Como qualquer boa história, ela fica mais interessante à medida que avança. Graças ao mapa que o DESI nos forneceu, neste momento o nosso conhecimento sobre a evolução do universo tem uma incerteza que não ultrapassa 1%.

Mudanças, tudo muda

Entre as abundantes informações do DESI, a descoberta mais importante é que a energia escura parece subscrever uma canção antiga, aquela com um verso que dizia “mude, tudo muda”.

E, durante décadas, pensamos que a melhor descrição possível da energia escura era uma constante cosmológica. Nesse modelo, a densidade desse ingrediente da sopa cósmica permaneceu inalterada, quase como uma fotografia. Porém, mesmo que seja constante, a repulsão gravitacional exercida por esse tipo de energia escura faz com que o universo acelere constantemente.

O que estamos vendo pode não ser uma fotografia, mas um filme lento e emocionante. É bem possível que, como num bom romance de Agatha Christie, haja uma reviravolta final inesperada e que venha das mãos da energia escura.

Continuando com a analogia literária, O DESI é o Hercule Poirot deste romance.

Mapeando nossa ignorância

Um dos cenários mais populares para explicar a evolução do universo tem como parâmetro a velocidade com que ele se expande e um modelo matemático muito simples. Tomamos o valor atual (a que velocidade o universo mais jovem se move) e por outro lado o valor da velocidade observada no universo primitivo. Desenhamos uma linha que une o valor atual e o valor mais antigo que podemos ter. O DESI foi responsável por ver a inclinação da linha. 
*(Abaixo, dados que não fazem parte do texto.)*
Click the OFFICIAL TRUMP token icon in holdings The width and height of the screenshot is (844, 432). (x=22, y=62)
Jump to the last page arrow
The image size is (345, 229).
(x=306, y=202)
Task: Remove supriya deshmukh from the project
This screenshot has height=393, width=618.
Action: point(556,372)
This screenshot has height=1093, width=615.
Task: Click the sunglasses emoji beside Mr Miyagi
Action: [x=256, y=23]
Para fazer isso, os pesquisadores o reconstroem com seus dados. Por vezes há áreas que são inacessíveis a essa experiência específica e recorrem aos valores de outros projetos. Noutras ocasiões, há um deserto de dados e temos de recorrer ao preenchimento da lacuna com engenhosidade matemática. De alguma forma, estamos mapeando nossa ignorância.
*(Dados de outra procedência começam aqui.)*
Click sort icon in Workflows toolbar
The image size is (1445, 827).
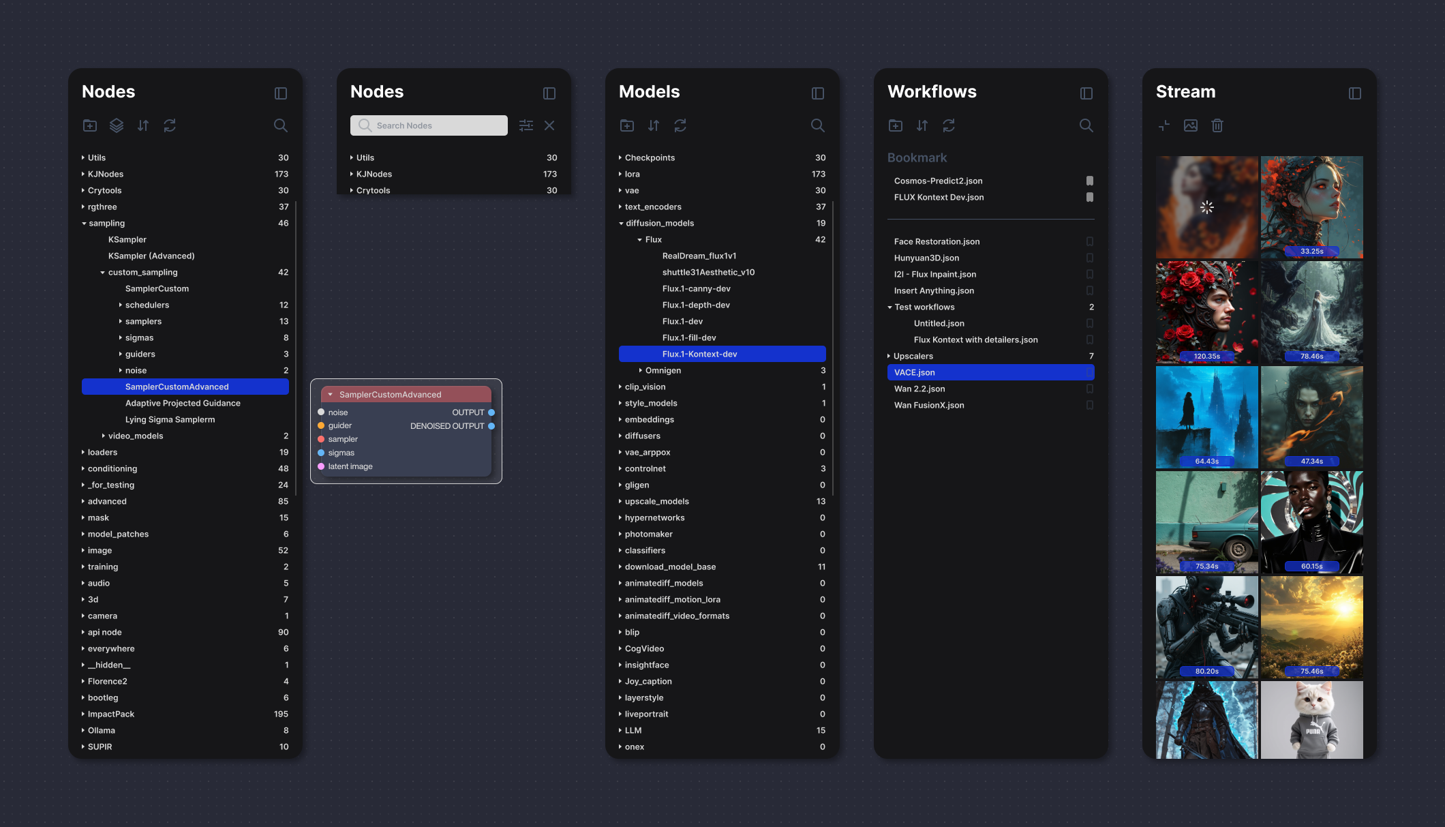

As galáxias cuja física foi observada pelo DESI com altíssima precisão permitem limitar cada vez mais esta incerteza.

A energia escura é diluída

O resultado dos dados analisados ​​pelo DESI permite interpretar que a energia escura do universo está a ser diluída. Embora se dilua — sim, muito lentamente — continua a dominar tudo. Enquanto isso, o universo continua e continuará a se expandir rapidamente.

Mas o DESI mostra algo novo: nas primeiras fases do universo não era esse o caso. Naquele período, a matéria, como agora, era um ator secundário, e a energia escura nem sequer estava listada no grande mercado cósmico. Nesse início entre princípios, o protagonismo correspondia aos fótons que hoje formam a radiação cósmica de fundo.

Segundo o DESI, durante essa fase a densidade da energia escura aumentou gradualmente, reivindicando o seu papel relevante.

Podemos aprender algo com essa mudança de tendência. Se o comportamento atual da energia escura difere muito do primitivo, é porque... ocorreu uma evolução! A reviravolta final foi descoberta pelo nosso Hercule Poirot, DESI!

A agitação entre os físicos

Essas descobertas desencadearam uma atividade frenética. Muitos pesquisadores se lançaram para refutar ou apoiar os resultados. Por um lado, a física envolvida é tremendamente complexa. Por outro, o tratamento estatístico dos dados deve ser impecável. Muitos de nós começamos a procurar nos cantos por pistas sobre algo que não se encaixa perfeitamente. 

Alguns cosmólogos tornam-se o personagem fofoqueiro do romance, que fornece informações ao principal responsável pela pesquisa.

A próxima questão a ser resolvida pelo nosso detetive cósmico pode ser formulada assim: por que a energia escura se comportou de maneira diferente em dois períodos do universo?

O DESI tem muita pesquisa pela frente. Pelo menos até 2026 continuará a observar.

Quem sabe que mais mistérios surgirão? E quem sabe se também resolverá alguns dos mistérios cosmológicos que já temos em mãos?